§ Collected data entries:
┄┄┄┄┄┄┄┄┄┄

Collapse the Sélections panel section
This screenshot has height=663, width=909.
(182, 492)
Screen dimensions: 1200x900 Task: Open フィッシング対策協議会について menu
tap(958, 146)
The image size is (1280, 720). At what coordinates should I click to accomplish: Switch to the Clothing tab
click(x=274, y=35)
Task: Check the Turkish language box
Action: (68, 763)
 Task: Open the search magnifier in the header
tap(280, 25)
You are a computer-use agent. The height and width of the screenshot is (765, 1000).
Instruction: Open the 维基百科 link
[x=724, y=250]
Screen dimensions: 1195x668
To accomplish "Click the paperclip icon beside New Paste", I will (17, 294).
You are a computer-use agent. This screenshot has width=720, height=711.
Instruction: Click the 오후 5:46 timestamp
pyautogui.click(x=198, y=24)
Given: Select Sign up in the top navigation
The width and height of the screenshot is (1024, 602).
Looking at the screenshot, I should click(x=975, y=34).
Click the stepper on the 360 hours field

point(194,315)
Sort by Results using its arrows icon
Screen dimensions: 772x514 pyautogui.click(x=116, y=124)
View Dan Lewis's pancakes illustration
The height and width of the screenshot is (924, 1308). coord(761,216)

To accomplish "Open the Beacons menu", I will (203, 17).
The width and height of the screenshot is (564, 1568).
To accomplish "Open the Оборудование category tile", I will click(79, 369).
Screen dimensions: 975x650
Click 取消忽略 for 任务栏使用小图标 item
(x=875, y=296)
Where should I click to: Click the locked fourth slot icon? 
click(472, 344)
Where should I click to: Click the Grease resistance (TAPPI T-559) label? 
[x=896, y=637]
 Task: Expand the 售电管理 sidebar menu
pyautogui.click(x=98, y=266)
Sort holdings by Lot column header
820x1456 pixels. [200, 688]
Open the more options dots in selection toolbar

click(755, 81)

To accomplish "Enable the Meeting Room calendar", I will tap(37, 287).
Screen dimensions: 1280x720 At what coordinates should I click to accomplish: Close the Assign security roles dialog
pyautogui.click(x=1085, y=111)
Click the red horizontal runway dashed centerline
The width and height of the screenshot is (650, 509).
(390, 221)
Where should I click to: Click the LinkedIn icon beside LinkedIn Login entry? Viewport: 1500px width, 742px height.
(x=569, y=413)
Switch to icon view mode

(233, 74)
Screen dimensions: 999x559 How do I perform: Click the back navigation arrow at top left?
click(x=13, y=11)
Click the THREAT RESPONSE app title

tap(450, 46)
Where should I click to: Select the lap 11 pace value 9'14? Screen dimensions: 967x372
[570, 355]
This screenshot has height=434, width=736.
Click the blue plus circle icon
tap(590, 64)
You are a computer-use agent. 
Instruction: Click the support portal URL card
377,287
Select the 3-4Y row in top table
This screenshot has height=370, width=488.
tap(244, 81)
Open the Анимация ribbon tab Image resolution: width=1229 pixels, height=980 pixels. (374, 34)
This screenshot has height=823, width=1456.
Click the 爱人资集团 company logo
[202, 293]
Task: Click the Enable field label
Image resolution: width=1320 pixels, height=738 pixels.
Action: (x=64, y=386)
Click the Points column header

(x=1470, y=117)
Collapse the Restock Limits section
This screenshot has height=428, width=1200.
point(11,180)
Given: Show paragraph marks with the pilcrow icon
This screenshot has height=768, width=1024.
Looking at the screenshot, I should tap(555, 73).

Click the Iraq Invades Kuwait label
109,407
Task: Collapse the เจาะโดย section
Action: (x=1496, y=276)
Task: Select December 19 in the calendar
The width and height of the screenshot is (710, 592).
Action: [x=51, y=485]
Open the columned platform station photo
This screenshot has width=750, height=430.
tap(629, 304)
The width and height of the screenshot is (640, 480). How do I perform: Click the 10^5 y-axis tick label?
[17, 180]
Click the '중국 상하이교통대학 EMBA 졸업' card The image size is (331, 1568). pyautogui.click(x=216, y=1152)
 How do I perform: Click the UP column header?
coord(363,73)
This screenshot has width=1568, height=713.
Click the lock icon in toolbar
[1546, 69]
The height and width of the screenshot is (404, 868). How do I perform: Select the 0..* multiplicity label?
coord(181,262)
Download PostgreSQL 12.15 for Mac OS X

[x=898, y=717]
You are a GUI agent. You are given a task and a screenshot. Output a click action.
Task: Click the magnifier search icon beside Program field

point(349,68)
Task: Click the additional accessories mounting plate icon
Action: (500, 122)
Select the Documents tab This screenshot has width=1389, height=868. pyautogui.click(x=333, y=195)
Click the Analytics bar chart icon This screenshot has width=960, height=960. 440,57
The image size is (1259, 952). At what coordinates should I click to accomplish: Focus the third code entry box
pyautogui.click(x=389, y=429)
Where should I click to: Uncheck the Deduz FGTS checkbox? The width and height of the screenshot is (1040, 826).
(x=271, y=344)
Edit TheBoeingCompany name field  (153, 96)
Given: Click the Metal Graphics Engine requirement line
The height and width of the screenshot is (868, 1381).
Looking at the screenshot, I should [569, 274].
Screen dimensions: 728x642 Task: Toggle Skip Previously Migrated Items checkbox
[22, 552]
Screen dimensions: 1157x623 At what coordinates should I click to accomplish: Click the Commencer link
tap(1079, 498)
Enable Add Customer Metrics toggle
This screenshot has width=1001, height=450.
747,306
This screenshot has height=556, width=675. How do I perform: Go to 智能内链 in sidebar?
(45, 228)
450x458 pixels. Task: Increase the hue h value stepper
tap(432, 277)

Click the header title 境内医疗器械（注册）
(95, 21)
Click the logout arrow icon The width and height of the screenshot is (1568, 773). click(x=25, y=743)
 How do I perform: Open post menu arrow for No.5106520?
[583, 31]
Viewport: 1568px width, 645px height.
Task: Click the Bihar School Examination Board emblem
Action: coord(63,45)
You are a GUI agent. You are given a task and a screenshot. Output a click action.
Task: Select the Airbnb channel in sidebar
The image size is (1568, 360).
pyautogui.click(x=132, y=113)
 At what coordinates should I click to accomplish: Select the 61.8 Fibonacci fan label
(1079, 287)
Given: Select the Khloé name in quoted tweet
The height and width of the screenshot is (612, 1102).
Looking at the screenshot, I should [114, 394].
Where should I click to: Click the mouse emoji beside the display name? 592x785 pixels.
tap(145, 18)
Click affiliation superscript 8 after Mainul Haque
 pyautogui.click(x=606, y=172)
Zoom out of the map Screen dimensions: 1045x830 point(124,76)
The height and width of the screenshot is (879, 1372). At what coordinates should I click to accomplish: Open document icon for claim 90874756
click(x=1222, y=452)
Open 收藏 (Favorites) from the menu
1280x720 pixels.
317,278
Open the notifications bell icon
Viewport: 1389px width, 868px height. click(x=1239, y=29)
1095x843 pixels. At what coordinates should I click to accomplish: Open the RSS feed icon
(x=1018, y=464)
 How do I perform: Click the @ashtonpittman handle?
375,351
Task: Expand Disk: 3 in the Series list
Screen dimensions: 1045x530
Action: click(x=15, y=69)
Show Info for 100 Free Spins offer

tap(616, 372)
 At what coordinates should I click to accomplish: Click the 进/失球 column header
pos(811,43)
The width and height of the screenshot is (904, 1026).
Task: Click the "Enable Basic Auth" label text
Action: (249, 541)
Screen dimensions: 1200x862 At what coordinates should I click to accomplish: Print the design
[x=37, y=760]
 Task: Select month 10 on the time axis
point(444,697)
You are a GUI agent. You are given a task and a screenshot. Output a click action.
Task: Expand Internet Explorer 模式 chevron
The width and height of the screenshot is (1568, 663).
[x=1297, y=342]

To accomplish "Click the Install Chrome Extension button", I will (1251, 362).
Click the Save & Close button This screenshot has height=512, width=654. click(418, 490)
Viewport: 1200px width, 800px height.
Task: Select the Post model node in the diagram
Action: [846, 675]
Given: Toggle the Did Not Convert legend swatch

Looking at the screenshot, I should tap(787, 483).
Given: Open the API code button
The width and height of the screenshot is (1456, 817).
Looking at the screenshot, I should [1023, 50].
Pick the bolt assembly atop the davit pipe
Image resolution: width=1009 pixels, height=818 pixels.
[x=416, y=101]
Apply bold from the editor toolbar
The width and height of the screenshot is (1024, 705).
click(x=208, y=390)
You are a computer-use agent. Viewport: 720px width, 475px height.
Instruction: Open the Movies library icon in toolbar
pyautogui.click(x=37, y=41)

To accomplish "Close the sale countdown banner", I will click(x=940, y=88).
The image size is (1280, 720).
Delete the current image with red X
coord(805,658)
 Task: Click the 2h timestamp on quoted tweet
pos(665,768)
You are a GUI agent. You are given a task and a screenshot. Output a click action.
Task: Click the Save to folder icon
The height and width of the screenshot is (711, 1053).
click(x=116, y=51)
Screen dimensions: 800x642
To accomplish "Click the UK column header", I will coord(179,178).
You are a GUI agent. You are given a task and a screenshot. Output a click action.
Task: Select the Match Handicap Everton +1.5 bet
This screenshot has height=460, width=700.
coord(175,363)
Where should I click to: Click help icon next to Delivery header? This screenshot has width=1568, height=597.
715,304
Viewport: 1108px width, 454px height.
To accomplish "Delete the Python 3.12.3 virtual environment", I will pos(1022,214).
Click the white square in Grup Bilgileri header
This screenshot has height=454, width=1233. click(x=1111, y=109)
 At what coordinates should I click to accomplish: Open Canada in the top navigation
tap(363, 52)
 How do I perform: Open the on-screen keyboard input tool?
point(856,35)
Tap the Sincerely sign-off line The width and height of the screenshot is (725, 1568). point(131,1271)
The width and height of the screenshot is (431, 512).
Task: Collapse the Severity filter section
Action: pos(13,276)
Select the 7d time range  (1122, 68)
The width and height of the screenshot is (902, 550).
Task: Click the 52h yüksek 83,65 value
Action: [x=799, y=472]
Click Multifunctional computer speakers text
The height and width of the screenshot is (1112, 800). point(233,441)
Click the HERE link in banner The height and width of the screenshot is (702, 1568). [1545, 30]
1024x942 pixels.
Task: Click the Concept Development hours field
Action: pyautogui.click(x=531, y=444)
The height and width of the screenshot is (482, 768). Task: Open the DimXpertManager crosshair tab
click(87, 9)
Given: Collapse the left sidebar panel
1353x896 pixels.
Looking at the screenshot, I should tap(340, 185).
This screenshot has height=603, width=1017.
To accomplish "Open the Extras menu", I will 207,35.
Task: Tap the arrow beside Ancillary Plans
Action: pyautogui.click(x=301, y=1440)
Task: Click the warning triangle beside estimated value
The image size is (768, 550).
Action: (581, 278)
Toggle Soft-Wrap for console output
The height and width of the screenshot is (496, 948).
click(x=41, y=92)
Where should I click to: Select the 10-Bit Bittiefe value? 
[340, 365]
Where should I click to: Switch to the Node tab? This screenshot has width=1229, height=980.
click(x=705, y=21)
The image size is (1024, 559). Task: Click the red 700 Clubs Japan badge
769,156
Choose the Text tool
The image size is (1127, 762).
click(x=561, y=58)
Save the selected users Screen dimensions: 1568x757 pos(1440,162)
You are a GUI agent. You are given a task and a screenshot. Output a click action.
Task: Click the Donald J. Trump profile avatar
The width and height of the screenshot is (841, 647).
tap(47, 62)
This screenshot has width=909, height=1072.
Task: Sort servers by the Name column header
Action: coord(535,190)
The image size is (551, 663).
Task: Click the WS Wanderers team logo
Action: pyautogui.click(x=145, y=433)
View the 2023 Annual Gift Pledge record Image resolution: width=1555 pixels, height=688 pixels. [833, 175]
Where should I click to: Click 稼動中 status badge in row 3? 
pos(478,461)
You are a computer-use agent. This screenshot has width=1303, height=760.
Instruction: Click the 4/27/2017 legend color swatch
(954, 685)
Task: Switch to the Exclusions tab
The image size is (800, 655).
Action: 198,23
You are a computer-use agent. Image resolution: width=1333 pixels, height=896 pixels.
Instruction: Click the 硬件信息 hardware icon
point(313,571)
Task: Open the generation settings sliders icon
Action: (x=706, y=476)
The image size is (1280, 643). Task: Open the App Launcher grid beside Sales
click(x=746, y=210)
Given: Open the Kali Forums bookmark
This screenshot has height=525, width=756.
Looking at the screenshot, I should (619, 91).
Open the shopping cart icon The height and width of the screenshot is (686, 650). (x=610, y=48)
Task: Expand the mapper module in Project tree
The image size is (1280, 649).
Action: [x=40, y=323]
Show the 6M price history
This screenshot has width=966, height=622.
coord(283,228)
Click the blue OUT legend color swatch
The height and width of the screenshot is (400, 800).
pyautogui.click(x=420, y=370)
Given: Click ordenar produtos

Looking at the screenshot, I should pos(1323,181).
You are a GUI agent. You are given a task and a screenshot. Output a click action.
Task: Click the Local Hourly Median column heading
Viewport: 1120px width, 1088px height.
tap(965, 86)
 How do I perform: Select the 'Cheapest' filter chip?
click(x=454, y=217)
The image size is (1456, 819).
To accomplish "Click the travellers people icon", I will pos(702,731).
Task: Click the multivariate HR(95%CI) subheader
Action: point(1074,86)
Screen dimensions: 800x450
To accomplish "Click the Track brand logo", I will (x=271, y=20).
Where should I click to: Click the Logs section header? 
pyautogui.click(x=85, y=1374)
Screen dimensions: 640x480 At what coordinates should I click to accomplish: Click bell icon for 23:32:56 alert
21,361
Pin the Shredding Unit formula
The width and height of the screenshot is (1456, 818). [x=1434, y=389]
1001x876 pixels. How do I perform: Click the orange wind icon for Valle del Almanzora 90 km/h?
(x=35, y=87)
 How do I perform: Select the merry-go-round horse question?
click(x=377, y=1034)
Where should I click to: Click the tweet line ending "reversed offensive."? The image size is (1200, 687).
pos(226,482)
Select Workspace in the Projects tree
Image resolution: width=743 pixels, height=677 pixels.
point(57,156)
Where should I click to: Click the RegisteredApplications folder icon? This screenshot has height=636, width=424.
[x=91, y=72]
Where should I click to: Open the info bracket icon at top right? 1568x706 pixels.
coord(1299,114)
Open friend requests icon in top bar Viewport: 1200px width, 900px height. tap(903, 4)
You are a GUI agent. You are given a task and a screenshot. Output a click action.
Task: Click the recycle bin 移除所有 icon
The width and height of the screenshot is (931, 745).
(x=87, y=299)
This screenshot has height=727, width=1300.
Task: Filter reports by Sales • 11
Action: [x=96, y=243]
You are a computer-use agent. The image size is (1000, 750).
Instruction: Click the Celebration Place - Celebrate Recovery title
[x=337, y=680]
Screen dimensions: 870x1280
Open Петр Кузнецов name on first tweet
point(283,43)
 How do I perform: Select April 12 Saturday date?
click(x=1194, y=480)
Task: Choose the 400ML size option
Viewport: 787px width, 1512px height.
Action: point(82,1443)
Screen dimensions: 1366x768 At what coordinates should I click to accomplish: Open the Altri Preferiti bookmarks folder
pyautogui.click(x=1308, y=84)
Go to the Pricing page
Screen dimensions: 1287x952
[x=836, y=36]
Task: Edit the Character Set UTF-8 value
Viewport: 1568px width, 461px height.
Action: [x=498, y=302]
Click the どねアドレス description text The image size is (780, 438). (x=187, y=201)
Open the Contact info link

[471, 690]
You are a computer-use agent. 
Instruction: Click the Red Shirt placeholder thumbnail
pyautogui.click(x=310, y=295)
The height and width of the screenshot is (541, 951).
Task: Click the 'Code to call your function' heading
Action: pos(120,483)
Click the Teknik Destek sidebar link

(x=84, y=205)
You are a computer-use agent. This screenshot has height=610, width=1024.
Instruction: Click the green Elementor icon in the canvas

┄┄┄┄┄┄┄┄┄┄

§ ASSIGNED TASK:
Go through the records above and, whenever a line includes the word "from", copy it.

§ ANSWER BOX:
Open 收藏 (Favorites) from the menu
Apply bold from the editor toolbar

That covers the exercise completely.